International shipping container prices will fall slowly over the coming year but are unlikely to return to pre-pandemic levels, and normal ocean freight conditions are not expected before 2024, according to analysis by Rabobank.
Although inflation and record-low consumer confidence were exerting downward pressure on ocean rates, container rates remained high because imbalanced global trade was hindering cost-effective repositioning of empty containers, RaboResearch global supply chain analyst Viet Nguyen said on a podcast.
Shipping container prices were “never” expected to return to the low pre-pandemic rates of about $US3000 ($4400) a container, but would decline from the present marker of between $US7000 and $US8000 per container in the year ahead, Mr Nguyen said.
RaboResearch general manager for Australia and New Zealand, Stefan Vogel, said the outlook was more positive for Australia.
“While we are not expecting ocean freight to return to normal for the sector here before 2024, we think it is going to get better for us in Australia, and many other parts of the world, but it is not going to happen tomorrow,” Mr Vogel told the podcast.
“It will be one or two years of ocean container freight rates tending to move slowly lower while simultaneously, reliability will improve step-by-step, up to something closer to normal.”
Mr Vogel said the “bad news” was that ocean container freight rates were unlikely to return to the levels experienced before the pandemic, where “they had been extremely cheap”. However, further extreme price rises to – or above – the highs of the fourth quarter in 2021 were also not expected.
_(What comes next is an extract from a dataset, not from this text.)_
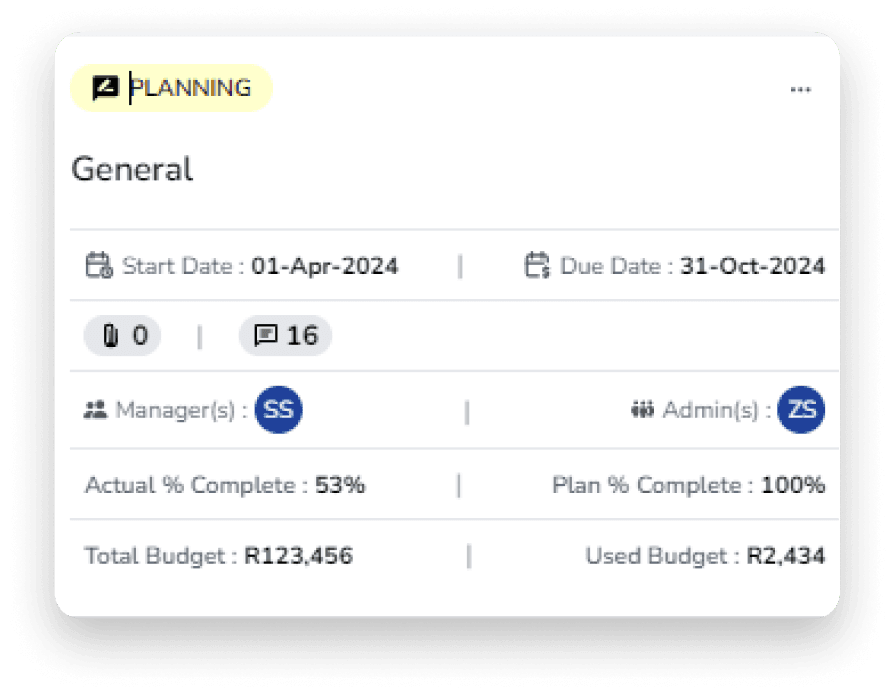This screenshot has height=692, width=891.
Task: Click the PLANNING status label
Action: pos(191,88)
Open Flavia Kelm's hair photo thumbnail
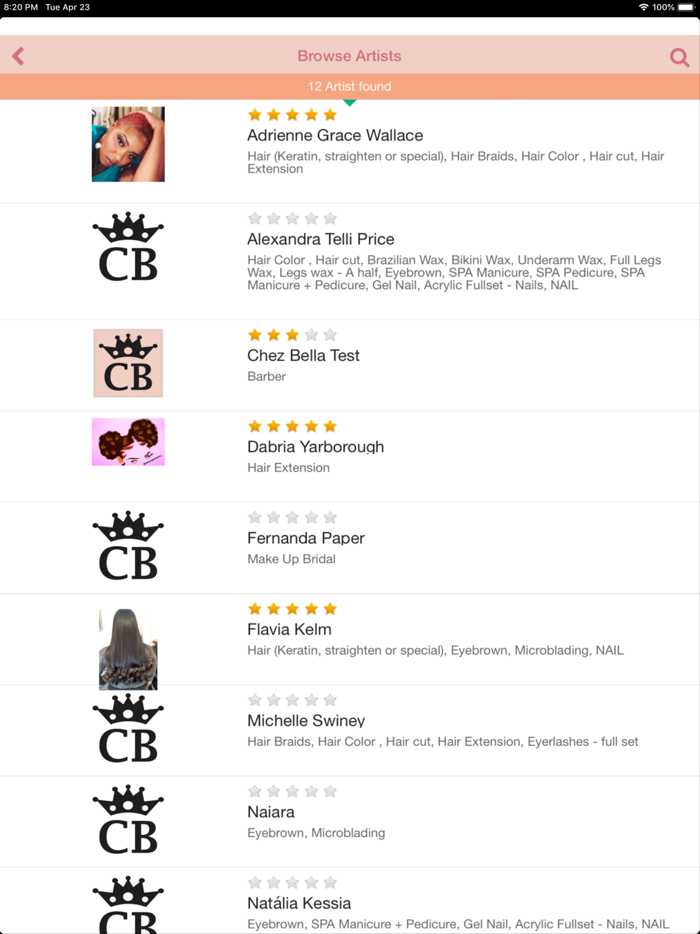This screenshot has height=934, width=700. pos(128,648)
“The overall picture is a rather positive one, where we do not expect to see those rates explode suddenly again, or that there will be another massive disruption in the chain,” he said.https://datawrapper.dwcdn.net/6BNJ1/1/
Rabobank expects schedule reliability for containers to also recover, albeit slowly. Congestion is forecast to remain at key ports until the first half of next year.
The bank’s analysts said reliability of ocean container freight schedules had dropped from almost 80 per cent pre-pandemic to about 30 per cent. Continued port congestion and the slow addition of new shipping capacity were contributing to uncertain reliability.
Mr Nguyen said the global shipping sector was highly reliant on China, exposing it to geopolitical risks such as trade wars and bans.
“China owns the busiest ports, while supplying 95 per cent of the containers in the world,” he said.
“China’s production container capacity surged 130 per cent year-on-year in 2021 under record high container prices and demand.”
Port vulnerability exposed
Port congestion remained a major contributor to ongoing supply disruptions, Rabobank said.
Various steps had been taken to improve efficiency but structural factors – including a lack of co-ordination between ocean and land transport, labour shortages with uncertain union negotiations, disrupted trade flow and a general lack of automation – continued to expose vulnerability at ports.
Surging consumer spending during COVID-19 drove demand for ocean carriers and containers, with retailers rushing to replenish depleted inventories.
Rabobank said an imbalance in global trade flows was thwarting the cost-effective repositioning of empty containers.
The situation was worse for reefer (refrigerated) containers, due to huge differences in imports and exports of agri-food commodities between regions.
“Nearly a third of reefer containers are currently stuck in Asia, mainland China; exporting regions including Central and South America, Oceania and South Africa will continue experiencing reefer shortages,” the bank’s research report said.
Mr Nguyen said the Ukraine war was creating further uncertainty, especially in the dry bulk sector.